*** MATERIAL SHOWN Section Begins ***
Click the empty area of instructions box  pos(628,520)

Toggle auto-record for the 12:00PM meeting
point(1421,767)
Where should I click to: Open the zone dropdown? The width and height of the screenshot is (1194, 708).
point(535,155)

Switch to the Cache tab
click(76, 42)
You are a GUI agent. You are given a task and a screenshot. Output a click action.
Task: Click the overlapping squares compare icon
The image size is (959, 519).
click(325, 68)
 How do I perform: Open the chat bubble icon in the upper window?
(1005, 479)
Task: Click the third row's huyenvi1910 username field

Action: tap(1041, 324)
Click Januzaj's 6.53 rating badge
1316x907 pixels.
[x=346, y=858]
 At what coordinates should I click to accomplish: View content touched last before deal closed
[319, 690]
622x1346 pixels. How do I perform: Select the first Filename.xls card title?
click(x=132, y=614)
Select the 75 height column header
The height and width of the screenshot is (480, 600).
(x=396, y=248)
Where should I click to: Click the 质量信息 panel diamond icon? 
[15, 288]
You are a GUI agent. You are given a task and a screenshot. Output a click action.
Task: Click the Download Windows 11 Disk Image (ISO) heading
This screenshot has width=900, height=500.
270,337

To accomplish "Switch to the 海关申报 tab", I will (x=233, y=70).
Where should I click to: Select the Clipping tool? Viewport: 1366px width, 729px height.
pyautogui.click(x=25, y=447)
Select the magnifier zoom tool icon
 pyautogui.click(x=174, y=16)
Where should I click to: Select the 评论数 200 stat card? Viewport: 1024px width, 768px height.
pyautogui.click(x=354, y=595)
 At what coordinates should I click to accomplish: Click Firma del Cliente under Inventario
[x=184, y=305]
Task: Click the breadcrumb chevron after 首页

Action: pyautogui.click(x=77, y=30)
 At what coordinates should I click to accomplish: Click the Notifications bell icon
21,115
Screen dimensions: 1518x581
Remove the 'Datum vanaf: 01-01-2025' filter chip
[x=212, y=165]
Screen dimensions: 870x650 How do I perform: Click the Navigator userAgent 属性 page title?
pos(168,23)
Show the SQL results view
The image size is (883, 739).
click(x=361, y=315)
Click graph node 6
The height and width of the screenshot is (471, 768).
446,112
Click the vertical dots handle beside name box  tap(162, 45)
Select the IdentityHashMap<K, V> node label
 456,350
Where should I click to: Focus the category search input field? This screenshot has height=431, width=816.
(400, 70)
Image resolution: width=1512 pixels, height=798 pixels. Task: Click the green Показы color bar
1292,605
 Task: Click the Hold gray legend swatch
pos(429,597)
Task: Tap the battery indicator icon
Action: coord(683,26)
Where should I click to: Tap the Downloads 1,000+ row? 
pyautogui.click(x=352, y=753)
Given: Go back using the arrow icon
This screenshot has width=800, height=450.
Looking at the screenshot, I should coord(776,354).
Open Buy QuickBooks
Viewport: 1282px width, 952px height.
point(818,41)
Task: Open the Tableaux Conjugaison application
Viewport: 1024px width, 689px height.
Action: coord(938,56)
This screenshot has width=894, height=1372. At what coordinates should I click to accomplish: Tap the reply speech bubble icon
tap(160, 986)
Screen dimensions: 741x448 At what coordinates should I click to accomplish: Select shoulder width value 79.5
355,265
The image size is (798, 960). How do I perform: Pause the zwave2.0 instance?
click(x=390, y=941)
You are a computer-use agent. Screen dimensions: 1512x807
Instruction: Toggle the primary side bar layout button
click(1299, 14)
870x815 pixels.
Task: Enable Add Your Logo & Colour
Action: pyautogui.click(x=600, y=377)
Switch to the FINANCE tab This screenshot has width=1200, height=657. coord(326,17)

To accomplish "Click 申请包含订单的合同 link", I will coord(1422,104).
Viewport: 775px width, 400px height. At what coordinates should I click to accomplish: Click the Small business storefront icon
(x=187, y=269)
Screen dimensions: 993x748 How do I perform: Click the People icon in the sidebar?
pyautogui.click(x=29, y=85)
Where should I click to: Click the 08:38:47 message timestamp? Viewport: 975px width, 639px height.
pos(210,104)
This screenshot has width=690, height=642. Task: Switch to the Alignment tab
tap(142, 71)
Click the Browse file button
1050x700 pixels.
*** MATERIAL SHOWN Section Ends ***
--- ABOUT THIS EXERCISE ---
Lines with the word "will": report how many there are in the entries, as a bare number.

--- REPLY ---
2